# Material supplied start

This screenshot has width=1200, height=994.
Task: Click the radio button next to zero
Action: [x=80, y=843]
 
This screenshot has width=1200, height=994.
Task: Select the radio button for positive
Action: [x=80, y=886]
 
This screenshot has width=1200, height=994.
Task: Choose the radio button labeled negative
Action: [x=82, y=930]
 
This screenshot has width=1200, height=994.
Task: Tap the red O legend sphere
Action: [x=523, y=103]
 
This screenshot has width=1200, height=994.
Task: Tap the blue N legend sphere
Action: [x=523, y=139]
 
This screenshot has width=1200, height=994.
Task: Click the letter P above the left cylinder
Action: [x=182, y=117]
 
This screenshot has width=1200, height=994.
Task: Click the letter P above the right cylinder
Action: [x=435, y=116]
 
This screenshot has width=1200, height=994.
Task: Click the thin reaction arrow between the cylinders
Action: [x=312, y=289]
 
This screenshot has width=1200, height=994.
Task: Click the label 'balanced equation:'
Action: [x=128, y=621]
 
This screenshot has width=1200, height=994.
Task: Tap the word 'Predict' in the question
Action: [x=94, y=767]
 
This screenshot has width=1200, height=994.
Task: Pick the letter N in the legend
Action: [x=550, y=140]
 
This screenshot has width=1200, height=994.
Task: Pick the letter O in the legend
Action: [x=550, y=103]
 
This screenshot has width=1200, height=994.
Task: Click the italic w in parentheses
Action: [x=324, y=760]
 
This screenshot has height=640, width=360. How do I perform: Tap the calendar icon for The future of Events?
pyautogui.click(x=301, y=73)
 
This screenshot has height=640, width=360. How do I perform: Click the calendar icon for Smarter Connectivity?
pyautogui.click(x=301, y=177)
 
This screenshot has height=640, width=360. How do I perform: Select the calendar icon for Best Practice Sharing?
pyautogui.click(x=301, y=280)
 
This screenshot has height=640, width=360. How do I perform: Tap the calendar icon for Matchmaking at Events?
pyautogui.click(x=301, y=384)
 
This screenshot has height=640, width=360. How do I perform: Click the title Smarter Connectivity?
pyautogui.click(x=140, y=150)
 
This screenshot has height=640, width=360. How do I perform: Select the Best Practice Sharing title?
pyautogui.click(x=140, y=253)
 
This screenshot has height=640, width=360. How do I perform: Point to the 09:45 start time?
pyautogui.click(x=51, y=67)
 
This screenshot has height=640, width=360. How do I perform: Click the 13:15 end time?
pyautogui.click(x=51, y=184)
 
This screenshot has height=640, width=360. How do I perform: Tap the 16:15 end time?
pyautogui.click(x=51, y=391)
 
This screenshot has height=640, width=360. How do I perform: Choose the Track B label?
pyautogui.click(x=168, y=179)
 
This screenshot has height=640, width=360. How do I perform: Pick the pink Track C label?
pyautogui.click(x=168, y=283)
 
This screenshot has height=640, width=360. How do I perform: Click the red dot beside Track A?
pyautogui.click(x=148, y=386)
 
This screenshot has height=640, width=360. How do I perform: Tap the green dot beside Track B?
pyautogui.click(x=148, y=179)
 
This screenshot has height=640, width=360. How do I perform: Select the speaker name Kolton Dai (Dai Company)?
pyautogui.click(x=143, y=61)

# Material supplied end

| Task instructions |
Pull out every line of the material above that contains the string "Best", copying each line in full.

| Exercise answer |
This screenshot has height=640, width=360. How do I perform: Select the calendar icon for Best Practice Sharing?
This screenshot has height=640, width=360. How do I perform: Select the Best Practice Sharing title?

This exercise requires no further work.